In the records from the line containing "Task: Open the NARS" through the line containing "click(639, 201)", both included, substitute "Screen resolution" for "Image resolution". Write out only those lines, leaving everything else untouched.

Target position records
---

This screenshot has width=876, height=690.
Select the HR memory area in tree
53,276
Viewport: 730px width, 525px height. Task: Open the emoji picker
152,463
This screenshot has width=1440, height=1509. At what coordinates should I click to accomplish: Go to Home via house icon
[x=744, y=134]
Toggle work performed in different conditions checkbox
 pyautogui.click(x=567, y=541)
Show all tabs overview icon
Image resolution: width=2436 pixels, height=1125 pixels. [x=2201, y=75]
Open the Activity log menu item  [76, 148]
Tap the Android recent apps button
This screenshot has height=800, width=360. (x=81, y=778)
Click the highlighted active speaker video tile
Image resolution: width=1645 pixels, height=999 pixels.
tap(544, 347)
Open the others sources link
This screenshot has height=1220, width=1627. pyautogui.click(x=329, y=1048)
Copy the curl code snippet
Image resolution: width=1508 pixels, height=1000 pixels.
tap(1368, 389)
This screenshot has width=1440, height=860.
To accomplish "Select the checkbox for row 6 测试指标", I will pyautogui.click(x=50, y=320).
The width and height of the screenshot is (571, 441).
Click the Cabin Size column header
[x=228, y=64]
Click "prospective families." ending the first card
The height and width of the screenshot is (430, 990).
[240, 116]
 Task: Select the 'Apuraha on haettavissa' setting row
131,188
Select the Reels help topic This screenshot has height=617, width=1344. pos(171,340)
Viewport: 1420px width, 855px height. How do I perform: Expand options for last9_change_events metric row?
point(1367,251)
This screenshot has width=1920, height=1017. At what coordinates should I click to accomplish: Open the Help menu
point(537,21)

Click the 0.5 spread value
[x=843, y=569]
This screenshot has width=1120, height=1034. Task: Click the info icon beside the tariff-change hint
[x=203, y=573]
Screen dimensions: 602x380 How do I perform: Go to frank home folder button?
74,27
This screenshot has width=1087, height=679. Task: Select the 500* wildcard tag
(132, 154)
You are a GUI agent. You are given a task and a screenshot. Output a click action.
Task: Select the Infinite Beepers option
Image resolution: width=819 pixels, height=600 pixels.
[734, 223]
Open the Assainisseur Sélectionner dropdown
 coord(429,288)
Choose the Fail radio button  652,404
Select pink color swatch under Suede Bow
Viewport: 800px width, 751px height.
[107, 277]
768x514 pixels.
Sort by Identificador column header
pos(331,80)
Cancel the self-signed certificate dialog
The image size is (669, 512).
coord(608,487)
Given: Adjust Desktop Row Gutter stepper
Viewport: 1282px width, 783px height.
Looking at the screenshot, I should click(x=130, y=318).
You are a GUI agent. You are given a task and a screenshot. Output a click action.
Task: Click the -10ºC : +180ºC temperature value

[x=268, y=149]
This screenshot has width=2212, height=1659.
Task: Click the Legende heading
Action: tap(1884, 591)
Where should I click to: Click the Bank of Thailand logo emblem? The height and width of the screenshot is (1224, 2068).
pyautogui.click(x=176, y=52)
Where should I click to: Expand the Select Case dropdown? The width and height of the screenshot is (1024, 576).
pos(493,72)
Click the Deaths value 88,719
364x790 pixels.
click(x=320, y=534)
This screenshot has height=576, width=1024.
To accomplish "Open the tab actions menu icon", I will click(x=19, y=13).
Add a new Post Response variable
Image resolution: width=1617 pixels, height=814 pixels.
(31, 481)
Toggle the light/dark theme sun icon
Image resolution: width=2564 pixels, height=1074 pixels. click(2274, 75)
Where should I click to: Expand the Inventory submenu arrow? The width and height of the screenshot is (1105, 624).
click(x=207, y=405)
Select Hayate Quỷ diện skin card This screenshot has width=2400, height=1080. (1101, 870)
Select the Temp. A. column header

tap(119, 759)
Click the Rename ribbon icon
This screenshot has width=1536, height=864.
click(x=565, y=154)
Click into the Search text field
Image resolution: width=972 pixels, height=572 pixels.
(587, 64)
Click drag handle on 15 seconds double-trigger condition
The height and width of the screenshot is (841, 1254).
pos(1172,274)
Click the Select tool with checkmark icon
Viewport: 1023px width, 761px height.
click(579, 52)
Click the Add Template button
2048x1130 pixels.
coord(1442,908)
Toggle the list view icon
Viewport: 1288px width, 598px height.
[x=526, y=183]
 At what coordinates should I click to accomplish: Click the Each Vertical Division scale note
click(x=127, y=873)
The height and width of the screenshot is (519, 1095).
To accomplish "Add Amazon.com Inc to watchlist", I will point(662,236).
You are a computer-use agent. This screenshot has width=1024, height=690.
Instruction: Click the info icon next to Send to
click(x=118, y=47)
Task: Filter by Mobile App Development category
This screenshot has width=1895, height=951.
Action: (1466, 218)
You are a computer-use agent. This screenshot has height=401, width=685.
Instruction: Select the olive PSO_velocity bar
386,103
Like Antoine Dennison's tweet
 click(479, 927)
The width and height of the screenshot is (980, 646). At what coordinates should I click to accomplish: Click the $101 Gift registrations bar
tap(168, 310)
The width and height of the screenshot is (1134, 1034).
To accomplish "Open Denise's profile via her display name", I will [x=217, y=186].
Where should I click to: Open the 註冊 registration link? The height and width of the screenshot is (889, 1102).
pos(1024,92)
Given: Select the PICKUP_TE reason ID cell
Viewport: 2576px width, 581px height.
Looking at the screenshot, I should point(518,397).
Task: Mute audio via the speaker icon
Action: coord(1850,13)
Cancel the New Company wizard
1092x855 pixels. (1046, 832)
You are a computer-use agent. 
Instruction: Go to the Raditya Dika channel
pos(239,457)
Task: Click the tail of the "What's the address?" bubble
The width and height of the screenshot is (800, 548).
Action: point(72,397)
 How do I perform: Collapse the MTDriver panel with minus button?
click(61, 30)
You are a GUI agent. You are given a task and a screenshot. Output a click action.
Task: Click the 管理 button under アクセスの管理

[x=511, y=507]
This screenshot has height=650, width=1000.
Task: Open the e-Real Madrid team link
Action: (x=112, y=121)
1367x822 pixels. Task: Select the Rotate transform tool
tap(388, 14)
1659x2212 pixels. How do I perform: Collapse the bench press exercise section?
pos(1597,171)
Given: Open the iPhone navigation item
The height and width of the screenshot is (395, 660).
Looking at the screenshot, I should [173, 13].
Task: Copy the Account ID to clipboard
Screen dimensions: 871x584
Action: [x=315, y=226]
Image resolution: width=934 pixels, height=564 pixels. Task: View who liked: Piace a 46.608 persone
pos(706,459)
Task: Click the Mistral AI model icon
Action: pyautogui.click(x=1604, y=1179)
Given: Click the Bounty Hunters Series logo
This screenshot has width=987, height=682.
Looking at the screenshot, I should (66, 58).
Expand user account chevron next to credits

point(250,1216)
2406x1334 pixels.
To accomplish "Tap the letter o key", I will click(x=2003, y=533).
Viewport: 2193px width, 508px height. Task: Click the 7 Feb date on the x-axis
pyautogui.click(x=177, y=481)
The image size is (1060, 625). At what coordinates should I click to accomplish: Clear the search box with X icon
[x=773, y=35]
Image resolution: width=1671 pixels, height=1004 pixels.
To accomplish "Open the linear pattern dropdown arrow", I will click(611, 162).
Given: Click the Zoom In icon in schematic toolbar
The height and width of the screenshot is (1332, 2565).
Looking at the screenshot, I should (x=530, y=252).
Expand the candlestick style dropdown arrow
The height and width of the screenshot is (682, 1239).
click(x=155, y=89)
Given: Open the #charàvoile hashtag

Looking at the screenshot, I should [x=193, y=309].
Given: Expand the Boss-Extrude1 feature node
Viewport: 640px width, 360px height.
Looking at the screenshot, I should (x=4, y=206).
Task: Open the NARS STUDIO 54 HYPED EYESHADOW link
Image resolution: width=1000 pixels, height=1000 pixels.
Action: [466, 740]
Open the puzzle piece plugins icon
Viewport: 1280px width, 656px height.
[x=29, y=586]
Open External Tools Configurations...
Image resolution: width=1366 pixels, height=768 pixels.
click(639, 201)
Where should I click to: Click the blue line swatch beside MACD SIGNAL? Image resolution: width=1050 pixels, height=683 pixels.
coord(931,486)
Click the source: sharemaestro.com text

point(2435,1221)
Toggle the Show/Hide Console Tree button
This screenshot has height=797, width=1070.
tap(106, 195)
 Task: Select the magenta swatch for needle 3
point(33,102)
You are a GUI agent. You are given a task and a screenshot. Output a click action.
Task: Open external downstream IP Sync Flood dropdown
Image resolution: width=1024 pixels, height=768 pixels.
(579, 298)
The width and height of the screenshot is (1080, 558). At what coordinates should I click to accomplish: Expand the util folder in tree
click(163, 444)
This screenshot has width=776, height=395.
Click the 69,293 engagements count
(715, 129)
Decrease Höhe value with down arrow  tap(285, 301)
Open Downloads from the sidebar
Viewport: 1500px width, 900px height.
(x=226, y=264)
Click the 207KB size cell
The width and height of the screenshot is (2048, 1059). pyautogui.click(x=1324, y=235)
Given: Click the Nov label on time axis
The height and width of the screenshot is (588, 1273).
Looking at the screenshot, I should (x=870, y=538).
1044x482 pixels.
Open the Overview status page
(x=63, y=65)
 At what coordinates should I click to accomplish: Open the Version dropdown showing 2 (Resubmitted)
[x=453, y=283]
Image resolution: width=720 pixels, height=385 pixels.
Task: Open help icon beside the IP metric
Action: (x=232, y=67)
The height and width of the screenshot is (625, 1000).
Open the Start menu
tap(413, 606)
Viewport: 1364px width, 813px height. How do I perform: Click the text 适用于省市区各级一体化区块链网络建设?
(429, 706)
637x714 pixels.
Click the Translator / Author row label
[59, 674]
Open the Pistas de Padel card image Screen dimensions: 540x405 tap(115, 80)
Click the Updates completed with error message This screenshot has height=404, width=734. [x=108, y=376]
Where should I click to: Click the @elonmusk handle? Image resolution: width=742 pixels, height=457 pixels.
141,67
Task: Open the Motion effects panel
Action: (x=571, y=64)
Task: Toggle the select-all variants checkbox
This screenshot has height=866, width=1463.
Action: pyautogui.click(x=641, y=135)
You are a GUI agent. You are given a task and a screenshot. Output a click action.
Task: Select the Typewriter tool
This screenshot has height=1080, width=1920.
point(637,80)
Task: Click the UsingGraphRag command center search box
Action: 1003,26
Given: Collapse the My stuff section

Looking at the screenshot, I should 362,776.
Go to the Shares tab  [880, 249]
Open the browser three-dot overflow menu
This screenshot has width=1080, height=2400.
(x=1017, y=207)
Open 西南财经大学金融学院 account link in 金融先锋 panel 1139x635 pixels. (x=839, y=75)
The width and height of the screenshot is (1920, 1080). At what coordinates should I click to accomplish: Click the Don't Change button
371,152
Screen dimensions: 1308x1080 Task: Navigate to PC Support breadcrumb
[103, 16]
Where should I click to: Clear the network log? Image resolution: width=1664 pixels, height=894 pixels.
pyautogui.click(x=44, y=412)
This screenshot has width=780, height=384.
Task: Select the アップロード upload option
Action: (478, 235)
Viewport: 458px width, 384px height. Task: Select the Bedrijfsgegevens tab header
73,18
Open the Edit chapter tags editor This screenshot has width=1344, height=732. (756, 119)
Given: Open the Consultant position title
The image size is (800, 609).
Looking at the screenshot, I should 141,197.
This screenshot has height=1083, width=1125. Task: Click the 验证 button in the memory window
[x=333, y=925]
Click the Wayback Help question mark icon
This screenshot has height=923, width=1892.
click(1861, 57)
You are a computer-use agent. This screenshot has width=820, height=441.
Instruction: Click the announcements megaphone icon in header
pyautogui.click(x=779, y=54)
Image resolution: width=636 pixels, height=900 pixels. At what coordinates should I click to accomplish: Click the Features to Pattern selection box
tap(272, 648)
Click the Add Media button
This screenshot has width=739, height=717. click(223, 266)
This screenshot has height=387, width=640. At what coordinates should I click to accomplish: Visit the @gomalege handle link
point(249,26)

---

### Task result
Task: Open the NARS STUDIO 54 HYPED EYESHADOW link
Screen resolution: width=1000 pixels, height=1000 pixels.
Action: [466, 740]
Open the puzzle piece plugins icon
Viewport: 1280px width, 656px height.
[x=29, y=586]
Open External Tools Configurations...
Screen resolution: width=1366 pixels, height=768 pixels.
click(639, 201)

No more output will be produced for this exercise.